#### Records for the exercise:

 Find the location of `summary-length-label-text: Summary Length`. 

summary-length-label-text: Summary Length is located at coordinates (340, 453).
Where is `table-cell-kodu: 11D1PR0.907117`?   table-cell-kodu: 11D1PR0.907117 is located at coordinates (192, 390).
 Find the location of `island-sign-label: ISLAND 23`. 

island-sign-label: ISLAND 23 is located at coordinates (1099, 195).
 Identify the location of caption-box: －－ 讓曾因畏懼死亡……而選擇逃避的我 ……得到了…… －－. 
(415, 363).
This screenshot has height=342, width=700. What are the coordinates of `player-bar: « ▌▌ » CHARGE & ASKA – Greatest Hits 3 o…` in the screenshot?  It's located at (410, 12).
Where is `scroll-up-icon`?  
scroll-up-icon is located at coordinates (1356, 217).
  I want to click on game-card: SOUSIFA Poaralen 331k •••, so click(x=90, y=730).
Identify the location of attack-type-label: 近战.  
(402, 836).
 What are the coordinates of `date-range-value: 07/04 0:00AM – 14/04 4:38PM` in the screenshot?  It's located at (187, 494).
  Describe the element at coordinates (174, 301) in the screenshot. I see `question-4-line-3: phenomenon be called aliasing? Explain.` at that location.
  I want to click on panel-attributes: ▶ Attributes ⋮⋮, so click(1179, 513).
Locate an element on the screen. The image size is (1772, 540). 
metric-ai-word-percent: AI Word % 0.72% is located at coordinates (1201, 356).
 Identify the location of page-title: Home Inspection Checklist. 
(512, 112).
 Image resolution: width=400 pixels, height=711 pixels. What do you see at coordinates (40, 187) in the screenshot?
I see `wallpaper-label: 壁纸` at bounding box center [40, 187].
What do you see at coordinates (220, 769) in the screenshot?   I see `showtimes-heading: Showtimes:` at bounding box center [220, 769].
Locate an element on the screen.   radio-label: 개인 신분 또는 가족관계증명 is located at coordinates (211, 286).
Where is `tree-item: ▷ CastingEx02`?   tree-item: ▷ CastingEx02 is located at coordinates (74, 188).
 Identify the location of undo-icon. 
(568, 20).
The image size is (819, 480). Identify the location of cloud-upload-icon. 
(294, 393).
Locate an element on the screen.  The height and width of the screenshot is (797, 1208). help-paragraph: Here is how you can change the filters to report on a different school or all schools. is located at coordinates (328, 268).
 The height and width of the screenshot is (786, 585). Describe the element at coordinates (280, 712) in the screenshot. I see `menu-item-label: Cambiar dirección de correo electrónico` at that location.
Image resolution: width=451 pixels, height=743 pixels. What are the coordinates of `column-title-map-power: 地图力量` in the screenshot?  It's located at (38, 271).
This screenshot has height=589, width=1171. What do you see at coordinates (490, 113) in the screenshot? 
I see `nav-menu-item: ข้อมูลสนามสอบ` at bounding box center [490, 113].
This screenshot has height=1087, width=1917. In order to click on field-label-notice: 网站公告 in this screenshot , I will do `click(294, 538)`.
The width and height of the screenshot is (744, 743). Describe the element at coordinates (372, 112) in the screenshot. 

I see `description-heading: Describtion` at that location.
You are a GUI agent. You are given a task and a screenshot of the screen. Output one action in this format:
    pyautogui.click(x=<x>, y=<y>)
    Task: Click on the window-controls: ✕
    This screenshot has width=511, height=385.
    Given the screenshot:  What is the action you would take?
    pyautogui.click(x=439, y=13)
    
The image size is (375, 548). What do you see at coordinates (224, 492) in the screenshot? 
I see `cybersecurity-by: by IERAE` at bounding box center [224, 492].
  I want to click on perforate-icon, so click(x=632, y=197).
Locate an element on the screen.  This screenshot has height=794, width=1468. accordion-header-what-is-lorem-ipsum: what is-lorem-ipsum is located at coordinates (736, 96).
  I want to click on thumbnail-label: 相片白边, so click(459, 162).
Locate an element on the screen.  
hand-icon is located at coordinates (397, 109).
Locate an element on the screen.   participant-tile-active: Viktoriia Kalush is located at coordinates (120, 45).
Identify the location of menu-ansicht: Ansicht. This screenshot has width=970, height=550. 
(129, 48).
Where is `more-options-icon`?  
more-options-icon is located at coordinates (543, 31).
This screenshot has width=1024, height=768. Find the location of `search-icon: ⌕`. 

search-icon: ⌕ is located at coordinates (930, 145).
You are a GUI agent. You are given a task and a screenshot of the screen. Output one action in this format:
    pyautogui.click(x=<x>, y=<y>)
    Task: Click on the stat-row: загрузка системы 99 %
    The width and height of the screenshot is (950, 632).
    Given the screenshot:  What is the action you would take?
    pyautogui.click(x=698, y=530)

#### Work instructions:
Can you give every line of all the records above as a numbered list, one line per item, with the blank lines left out?

#### Written solution:
1.  Find the location of `summary-length-label-text: Summary Length`. 
2. summary-length-label-text: Summary Length is located at coordinates (340, 453).
3. Where is `table-cell-kodu: 11D1PR0.907117`?   table-cell-kodu: 11D1PR0.907117 is located at coordinates (192, 390).
4.  Find the location of `island-sign-label: ISLAND 23`. 
5. island-sign-label: ISLAND 23 is located at coordinates (1099, 195).
6.  Identify the location of caption-box: －－ 讓曾因畏懼死亡……而選擇逃避的我 ……得到了…… －－. 
7. (415, 363).
8. This screenshot has height=342, width=700. What are the coordinates of `player-bar: « ▌▌ » CHARGE & ASKA – Greatest Hits 3 o…` in the screenshot?  It's located at (410, 12).
9. Where is `scroll-up-icon`?  
10. scroll-up-icon is located at coordinates (1356, 217).
11.   I want to click on game-card: SOUSIFA Poaralen 331k •••, so click(x=90, y=730).
12. Identify the location of attack-type-label: 近战.  
13. (402, 836).
14.  What are the coordinates of `date-range-value: 07/04 0:00AM – 14/04 4:38PM` in the screenshot?  It's located at (187, 494).
15.   Describe the element at coordinates (174, 301) in the screenshot. I see `question-4-line-3: phenomenon be called aliasing? Explain.` at that location.
16.   I want to click on panel-attributes: ▶ Attributes ⋮⋮, so click(1179, 513).
17. Locate an element on the screen. The image size is (1772, 540). 
18. metric-ai-word-percent: AI Word % 0.72% is located at coordinates (1201, 356).
19.  Identify the location of page-title: Home Inspection Checklist. 
20. (512, 112).
21.  Image resolution: width=400 pixels, height=711 pixels. What do you see at coordinates (40, 187) in the screenshot?
22. I see `wallpaper-label: 壁纸` at bounding box center [40, 187].
23. What do you see at coordinates (220, 769) in the screenshot?   I see `showtimes-heading: Showtimes:` at bounding box center [220, 769].
24. Locate an element on the screen.   radio-label: 개인 신분 또는 가족관계증명 is located at coordinates (211, 286).
25. Where is `tree-item: ▷ CastingEx02`?   tree-item: ▷ CastingEx02 is located at coordinates (74, 188).
26.  Identify the location of undo-icon. 
27. (568, 20).
28. The image size is (819, 480). Identify the location of cloud-upload-icon. 
29. (294, 393).
30. Locate an element on the screen.  The height and width of the screenshot is (797, 1208). help-paragraph: Here is how you can change the filters to report on a different school or all schools. is located at coordinates (328, 268).
31.  The height and width of the screenshot is (786, 585). Describe the element at coordinates (280, 712) in the screenshot. I see `menu-item-label: Cambiar dirección de correo electrónico` at that location.
32. Image resolution: width=451 pixels, height=743 pixels. What are the coordinates of `column-title-map-power: 地图力量` in the screenshot?  It's located at (38, 271).
33. This screenshot has height=589, width=1171. What do you see at coordinates (490, 113) in the screenshot? 
34. I see `nav-menu-item: ข้อมูลสนามสอบ` at bounding box center [490, 113].
35. This screenshot has height=1087, width=1917. In order to click on field-label-notice: 网站公告 in this screenshot , I will do `click(294, 538)`.
36. The width and height of the screenshot is (744, 743). Describe the element at coordinates (372, 112) in the screenshot. 
37. I see `description-heading: Describtion` at that location.
38. You are a GUI agent. You are given a task and a screenshot of the screen. Output one action in this format:
39.     pyautogui.click(x=<x>, y=<y>)
40.     Task: Click on the window-controls: ✕
41.     This screenshot has width=511, height=385.
42.     Given the screenshot:  What is the action you would take?
43.     pyautogui.click(x=439, y=13)
44. The image size is (375, 548). What do you see at coordinates (224, 492) in the screenshot? 
45. I see `cybersecurity-by: by IERAE` at bounding box center [224, 492].
46.   I want to click on perforate-icon, so click(x=632, y=197).
47. Locate an element on the screen.  This screenshot has height=794, width=1468. accordion-header-what-is-lorem-ipsum: what is-lorem-ipsum is located at coordinates (736, 96).
48.   I want to click on thumbnail-label: 相片白边, so click(459, 162).
49. Locate an element on the screen.  
50. hand-icon is located at coordinates (397, 109).
51. Locate an element on the screen.   participant-tile-active: Viktoriia Kalush is located at coordinates (120, 45).
52. Identify the location of menu-ansicht: Ansicht. This screenshot has width=970, height=550. 
53. (129, 48).
54. Where is `more-options-icon`?  
55. more-options-icon is located at coordinates (543, 31).
56. This screenshot has width=1024, height=768. Find the location of `search-icon: ⌕`. 
57. search-icon: ⌕ is located at coordinates (930, 145).
58. You are a GUI agent. You are given a task and a screenshot of the screen. Output one action in this format:
59.     pyautogui.click(x=<x>, y=<y>)
60.     Task: Click on the stat-row: загрузка системы 99 %
61.     The width and height of the screenshot is (950, 632).
62.     Given the screenshot:  What is the action you would take?
63.     pyautogui.click(x=698, y=530)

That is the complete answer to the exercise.